俺は、その地獄絵図をただ見ていることしかできなかった。


少女の桜色だった頬から急速に血の気が失われ、ふっくらとしていた肌が萎んでいく。


まるで美しい花が、根から命を吸い尽くされて枯れていくように。



やがて、少女の体がぐったりと力を失う。


その最後の瞬間、彼女の瞳がもう一度、俺を見た。


そこにはもう、助けを求める光はなかった。


ただ、深い、深い諦めだけが、その瞳の奥に静かに宿っていた。



ごめん。ごめんなさい。俺は涙を流しながら、心の中で何度も謝り続けた。


少女の瞳から光が消え、その体は干からびたミイラのように床に崩れ落ちた。


彼女が人間であった証は、泥に汚れた制服と、胸ポケットから覗く小さなキーホルダーだけだった。

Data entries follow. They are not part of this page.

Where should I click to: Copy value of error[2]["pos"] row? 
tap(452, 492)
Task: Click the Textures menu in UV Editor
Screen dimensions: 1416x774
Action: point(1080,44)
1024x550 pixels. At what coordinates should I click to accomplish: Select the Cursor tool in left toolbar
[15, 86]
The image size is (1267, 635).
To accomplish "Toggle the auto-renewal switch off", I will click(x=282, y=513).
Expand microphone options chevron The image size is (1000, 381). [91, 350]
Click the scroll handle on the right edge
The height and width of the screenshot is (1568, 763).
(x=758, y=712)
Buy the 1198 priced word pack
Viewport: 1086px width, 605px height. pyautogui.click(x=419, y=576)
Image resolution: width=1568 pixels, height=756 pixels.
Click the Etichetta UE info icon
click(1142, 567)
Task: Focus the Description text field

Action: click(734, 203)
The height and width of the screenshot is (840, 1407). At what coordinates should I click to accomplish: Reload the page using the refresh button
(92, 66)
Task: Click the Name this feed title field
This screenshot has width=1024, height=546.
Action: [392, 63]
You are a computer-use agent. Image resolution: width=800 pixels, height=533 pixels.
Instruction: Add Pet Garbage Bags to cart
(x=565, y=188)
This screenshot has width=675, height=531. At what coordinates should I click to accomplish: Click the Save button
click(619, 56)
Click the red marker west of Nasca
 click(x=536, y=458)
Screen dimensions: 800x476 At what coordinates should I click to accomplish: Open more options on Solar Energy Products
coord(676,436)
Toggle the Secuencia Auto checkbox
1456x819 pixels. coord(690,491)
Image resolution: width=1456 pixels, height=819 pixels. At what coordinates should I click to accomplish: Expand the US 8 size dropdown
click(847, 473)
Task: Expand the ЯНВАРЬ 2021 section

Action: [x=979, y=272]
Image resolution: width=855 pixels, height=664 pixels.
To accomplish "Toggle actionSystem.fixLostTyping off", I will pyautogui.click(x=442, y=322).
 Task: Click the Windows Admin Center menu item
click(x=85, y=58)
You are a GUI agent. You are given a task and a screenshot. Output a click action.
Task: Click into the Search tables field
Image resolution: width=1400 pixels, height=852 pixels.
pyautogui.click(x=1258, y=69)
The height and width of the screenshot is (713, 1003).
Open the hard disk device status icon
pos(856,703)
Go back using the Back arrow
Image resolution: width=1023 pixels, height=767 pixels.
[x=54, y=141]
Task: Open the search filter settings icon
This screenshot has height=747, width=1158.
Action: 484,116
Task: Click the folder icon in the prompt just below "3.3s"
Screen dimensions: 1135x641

「ははははは! やはり純潔の血は格別だ! 力が、力が湧いてくる!」



短毛丸が狂喜の声を上げる。少女の血を吸った彼の体は、見る見るうちに変化を遂げていた。


深手だった傷は瞬時に塞がり、筋肉が異常なまでに隆起し、体が一回りも大きくなる。


その姿はもはや、俺が知る短毛丸ではなかった。



「今の俺なら、お前にも勝てるぞ、白テン!」



新たな力を得た化け物が、スニク様に向かって、獰猛な笑みを浮かべた。